To understand the concept of a derivative, imagine a function that represents a curve. The derivative provides us with the slope of the tangent line at any point on that curve. It's a way to measure how a function is changing at any given point, and it's a fundamental tool in calculus.

For a linear function like \(y = mx + c\), which represents a straight line, the derivative is simpler to find because the slope is constant. The derivative \(f'(x)\) of this function is simply \(m\), the coefficient of \(x\). This tells us that the slope of the line is \(m\) at any point along it, consistently.

• The derivative signifies the rate of change of a function.
• For a line \(y = mx + c\), the rate of change (or slope) is constant and equals \(m\).

In our exercise, finding the derivative of \(y = mx + c\) helped us determine part of the arc length formula by giving us the constant slope \(m\) to work with. This is particularly useful for calculating the arc length of straight segments.

Integral Calculus

Integral Calculus is like the reverse of taking a derivative. Instead of finding the slope, we use it to calculate the total accumulation of quantities, like area under a curve or, as in our case, length of a line segment. The arc length of a curve between two points can be found using integration, which is where Integral Calculus plays its crucial role.
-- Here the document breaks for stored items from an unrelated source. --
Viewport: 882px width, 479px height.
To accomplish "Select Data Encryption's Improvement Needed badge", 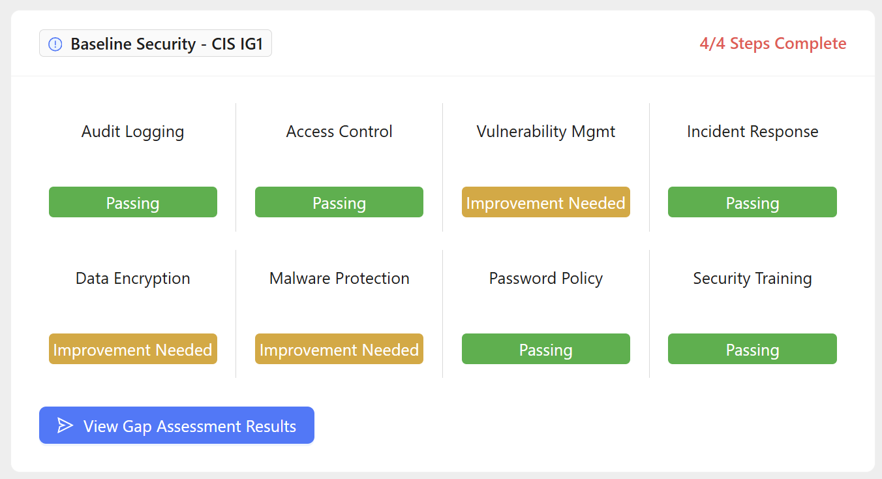I will (133, 349).
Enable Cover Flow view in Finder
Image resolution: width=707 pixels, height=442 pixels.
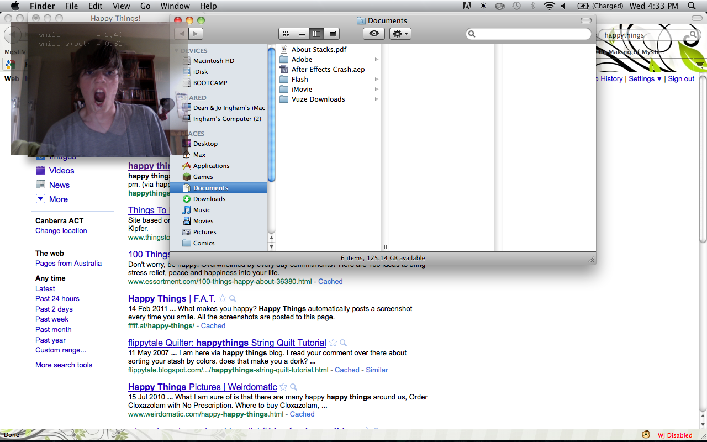tap(331, 34)
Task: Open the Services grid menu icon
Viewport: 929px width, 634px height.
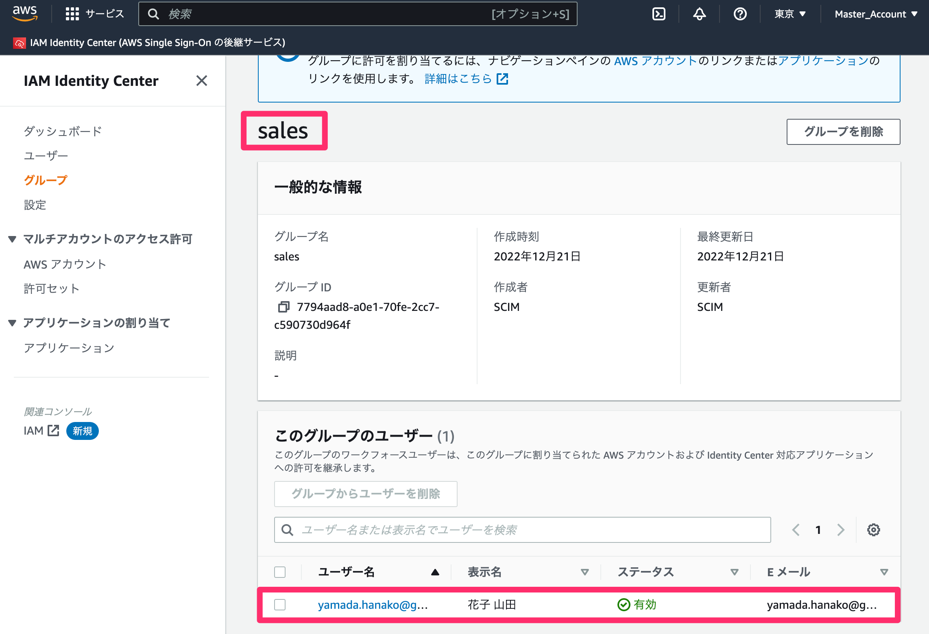Action: tap(72, 14)
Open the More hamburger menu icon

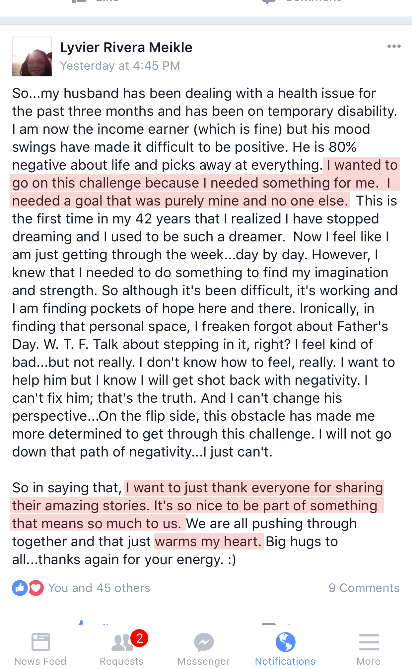(x=369, y=642)
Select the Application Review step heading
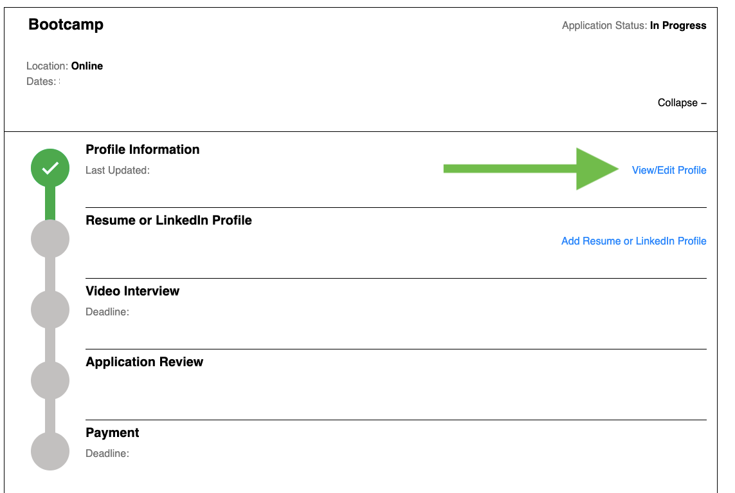Viewport: 735px width, 493px height. click(x=144, y=362)
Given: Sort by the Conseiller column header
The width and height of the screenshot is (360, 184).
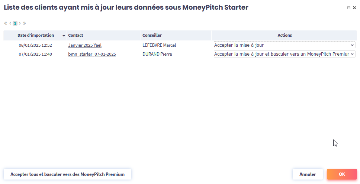Looking at the screenshot, I should pos(152,35).
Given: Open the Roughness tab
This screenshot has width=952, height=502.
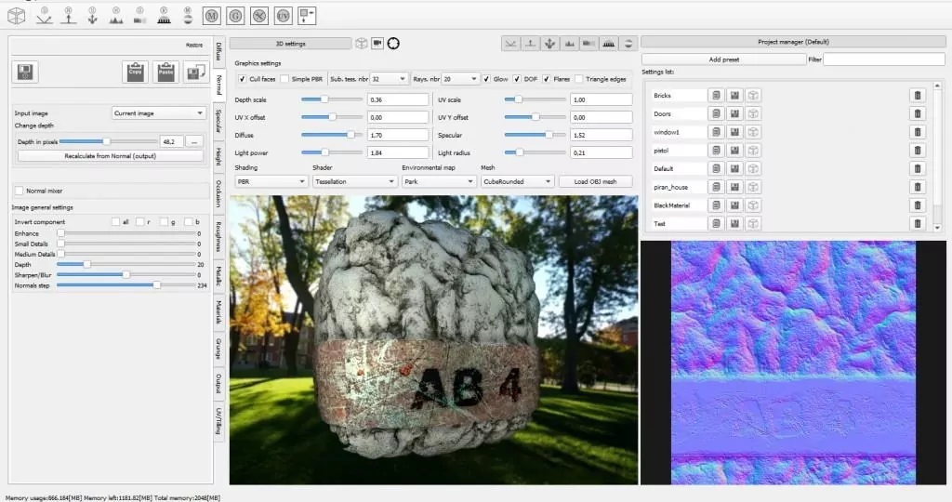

The arc length formula for a curve \(y = f(x)\) between two points \(x = a\) and \(x = b\) is given by:\[ L = \int_{a}^b \sqrt{1 + [f'(x)]^2} \, dx \]This equation integrates the values determined by the derivative across the interval \([a, b]\).

• Integration sums up small pieces (infinitesimals) to find total values like length or area.
• In this problem, we integrate over the interval \([a, b]\) with a constant factor due to the linear nature of the function \(f(x) = mx + c\).

This process helps convert a complicated problem of finding a line's length into manageable integration with a straightforward application, as linear functions simplify the integral considerably.

Distance Formula

The Distance Formula is a reliable method to calculate the distance between two points in a plane. For two points \((x_1, y_1)\) and \((x_2, y_2)\), the distance \(L\) is defined by:\[ L = \sqrt{(x_2 - x_1)^2 + (y_2 - y_1)^2} \]This takes into account both the horizontal and vertical differences between two points.

In our problem, this formula is used to verify the length of the line segment found using the arc length formula. The endpoints of the line \(y = mx + c\) on the interval \([a, b]\) are \((a, ma + c)\) and \((b, mb + c)\), so the distance formula validates our result.

• The Distance Formula provides a straightforward way to calculate the length of a line segment.
• It uses the Pythagorean Theorem to account for changes in both x and y directions.

By applying the Distance Formula, we were able to confirm that the derived length equation \((b - a)\sqrt{1 + m^2}\) was correct. It simplifies to the known result, showing how calculus and geometry come together in solving real-world problems.